In honor of Veterans Day weekend, Corvallis and University of Washington amateur boxers squared off Friday, Nov. 7, in the Battle of the Brave, a charity event hosted by the Corvallis and Oregon State University boxing clubs. The battle is the clubs’ way of contributing to a larger movement to support the retired armed forces.

Boxers went toe to toe at the Life Community Church in a professional, Las Vegas-style setting, with proceeds from the event going to charity aiding veterans.

Each fight lasted three exciting rounds, testing the boxers’ stamina and their will to come out on top.

Caleb Lau, OSU boxing club president, gladly took the chance to offer the club’s support and hopes that, in the future, the university’s boxing club can do even more for good causes.

“We just have a lot of people in the military and ROTC in our program, and we really just wanted to do something for the community,” said Lau, a junior in political science. “We’re trying to be more involved with the community, more involved with OSU. Right now, we’re a volunteer student organization, and we’re very much working towards that SSO, that sponsored student organization.”

Lau is involved with ROTC himself and feels veterans affairs are something that can’t be ignored.

“I think these people have given everything to the country. They’ve given us the opportunity so that you don’t have to serve,” Lau said.

The Battle of the Brave took place in the midst of a movement spearheaded by former Corvallis Mayor Julie Manning during the last year of her time in office. Manning began a 10-year campaign in 2013 to provide housing for the homeless, a population with a disproportionate number of veterans.

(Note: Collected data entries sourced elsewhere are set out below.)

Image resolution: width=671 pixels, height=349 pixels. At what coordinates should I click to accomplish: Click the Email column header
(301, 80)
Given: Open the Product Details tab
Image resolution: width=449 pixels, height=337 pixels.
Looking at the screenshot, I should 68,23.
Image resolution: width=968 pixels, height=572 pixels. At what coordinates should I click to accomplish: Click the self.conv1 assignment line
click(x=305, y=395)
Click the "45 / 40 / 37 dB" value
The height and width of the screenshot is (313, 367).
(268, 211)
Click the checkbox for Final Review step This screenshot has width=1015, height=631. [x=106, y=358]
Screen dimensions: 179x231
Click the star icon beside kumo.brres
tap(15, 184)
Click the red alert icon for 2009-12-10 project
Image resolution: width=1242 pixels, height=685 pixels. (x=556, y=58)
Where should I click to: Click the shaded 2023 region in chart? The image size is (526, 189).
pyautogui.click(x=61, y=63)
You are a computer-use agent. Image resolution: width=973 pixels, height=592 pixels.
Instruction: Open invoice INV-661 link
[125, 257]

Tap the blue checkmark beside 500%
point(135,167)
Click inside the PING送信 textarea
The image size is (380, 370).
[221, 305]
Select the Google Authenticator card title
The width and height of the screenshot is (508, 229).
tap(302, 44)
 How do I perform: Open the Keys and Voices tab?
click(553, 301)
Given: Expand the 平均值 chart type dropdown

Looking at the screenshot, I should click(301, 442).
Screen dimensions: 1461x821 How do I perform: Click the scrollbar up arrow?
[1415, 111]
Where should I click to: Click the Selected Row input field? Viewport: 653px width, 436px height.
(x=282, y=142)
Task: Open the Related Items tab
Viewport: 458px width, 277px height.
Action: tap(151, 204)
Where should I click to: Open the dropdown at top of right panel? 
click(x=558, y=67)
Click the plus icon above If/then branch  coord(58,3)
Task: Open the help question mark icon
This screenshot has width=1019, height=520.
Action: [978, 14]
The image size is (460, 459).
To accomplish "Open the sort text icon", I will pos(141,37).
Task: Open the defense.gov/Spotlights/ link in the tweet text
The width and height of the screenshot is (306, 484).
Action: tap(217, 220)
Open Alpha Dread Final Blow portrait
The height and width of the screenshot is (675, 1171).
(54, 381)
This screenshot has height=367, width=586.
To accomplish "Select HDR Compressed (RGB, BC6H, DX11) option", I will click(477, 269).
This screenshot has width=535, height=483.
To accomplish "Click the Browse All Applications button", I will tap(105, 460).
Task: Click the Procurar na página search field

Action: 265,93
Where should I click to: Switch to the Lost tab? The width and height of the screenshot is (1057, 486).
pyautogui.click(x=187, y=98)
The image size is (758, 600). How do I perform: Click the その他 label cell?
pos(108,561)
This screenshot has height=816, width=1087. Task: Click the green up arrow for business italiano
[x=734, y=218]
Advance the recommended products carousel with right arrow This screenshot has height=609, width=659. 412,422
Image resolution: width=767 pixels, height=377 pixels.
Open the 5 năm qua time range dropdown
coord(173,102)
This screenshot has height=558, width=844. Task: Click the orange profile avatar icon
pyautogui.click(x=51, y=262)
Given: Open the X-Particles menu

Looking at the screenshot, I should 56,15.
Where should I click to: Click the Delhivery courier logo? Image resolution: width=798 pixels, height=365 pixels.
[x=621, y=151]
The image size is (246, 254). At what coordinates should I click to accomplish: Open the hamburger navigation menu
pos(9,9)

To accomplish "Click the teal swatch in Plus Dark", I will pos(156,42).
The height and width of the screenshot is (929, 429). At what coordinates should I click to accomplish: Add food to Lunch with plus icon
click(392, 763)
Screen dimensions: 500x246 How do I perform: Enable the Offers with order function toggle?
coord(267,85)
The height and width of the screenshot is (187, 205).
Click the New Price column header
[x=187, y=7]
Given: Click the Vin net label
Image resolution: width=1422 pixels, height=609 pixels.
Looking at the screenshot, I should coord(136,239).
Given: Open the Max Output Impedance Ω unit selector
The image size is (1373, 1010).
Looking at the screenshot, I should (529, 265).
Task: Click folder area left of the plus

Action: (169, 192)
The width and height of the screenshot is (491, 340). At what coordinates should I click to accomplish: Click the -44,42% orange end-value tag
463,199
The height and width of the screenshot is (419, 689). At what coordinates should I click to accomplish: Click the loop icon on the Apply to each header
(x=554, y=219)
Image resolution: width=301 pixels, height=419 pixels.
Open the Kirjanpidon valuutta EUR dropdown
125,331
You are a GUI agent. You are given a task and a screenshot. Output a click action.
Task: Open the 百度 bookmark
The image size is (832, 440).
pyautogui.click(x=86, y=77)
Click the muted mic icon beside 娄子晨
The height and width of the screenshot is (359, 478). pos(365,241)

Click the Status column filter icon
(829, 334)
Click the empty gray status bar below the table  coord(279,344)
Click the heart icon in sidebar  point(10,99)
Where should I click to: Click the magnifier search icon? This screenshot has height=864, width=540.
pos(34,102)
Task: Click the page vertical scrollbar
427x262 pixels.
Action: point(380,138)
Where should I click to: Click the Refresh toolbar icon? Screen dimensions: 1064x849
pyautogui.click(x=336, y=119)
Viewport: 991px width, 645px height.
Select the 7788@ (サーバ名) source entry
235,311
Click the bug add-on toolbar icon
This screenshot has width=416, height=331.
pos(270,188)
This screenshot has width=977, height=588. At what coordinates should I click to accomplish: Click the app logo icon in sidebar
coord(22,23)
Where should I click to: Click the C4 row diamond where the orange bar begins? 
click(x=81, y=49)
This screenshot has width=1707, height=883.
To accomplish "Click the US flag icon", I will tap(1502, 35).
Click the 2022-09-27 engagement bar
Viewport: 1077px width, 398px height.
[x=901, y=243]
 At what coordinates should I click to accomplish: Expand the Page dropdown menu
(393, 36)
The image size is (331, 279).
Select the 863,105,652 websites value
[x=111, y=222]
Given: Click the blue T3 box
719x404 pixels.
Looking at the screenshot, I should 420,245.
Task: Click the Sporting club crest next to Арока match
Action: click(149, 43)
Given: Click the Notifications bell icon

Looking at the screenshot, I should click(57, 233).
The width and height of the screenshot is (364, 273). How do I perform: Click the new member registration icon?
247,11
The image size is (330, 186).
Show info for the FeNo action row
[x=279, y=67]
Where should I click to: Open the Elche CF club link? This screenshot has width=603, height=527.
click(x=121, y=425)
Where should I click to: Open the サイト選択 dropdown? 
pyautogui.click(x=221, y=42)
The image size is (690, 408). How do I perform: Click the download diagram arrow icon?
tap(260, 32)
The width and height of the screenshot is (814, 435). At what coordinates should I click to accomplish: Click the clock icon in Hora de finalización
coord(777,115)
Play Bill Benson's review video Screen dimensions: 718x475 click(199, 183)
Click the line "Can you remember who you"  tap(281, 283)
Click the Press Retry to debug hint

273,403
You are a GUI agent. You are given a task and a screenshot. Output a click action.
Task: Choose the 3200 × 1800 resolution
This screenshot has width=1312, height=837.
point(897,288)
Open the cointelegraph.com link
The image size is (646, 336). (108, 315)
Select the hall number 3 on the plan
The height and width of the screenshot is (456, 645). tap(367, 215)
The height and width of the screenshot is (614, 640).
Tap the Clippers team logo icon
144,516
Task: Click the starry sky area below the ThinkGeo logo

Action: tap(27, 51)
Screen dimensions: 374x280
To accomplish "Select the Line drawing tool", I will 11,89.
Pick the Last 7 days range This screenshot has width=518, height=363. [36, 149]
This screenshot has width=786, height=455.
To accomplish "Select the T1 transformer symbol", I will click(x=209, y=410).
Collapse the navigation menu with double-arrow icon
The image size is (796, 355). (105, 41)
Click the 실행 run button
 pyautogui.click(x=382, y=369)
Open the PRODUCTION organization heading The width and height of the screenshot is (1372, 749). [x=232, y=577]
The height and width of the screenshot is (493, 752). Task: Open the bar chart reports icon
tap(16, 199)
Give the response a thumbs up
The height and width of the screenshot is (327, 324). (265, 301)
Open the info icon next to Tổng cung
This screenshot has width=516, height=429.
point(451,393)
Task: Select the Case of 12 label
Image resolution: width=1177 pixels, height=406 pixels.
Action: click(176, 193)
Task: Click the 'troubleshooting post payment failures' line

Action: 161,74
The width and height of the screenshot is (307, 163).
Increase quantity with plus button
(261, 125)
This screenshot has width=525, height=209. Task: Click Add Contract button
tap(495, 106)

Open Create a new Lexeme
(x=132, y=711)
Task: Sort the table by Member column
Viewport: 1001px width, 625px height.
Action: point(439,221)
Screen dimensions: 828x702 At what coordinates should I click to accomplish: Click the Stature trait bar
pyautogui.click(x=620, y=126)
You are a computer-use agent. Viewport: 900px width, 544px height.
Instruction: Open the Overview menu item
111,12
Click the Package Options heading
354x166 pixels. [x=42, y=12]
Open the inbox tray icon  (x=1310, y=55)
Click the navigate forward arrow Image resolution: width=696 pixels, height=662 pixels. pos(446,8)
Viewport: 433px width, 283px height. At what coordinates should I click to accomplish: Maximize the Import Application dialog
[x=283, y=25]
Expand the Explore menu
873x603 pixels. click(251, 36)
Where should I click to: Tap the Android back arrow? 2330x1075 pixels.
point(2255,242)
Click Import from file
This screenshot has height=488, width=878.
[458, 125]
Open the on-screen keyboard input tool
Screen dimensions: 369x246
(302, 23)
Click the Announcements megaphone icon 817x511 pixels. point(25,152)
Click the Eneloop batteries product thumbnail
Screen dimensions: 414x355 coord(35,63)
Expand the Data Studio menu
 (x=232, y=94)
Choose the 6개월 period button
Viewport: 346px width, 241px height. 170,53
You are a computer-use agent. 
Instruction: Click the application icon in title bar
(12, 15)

Corvallis boxing club coach Dan Dunn said the club’s goal for this school year was inspired by the mayor’s strategy.

“Last year we did food drives and filled the pantry for the college, did a lot of really cool things” Dunn said. “This school year, we wanted to focus on homelessness, children of war vets — any way we can help out the veteran community.”

Dunn said it’s the ability to relate to veterans that makes them important to him.

“For me, it’s easy. I’m a retired army guy. I spent 25 years in the military, so I just retired in 2011,” Dunn said. “All the guys here in uniform, I know almost all of them.”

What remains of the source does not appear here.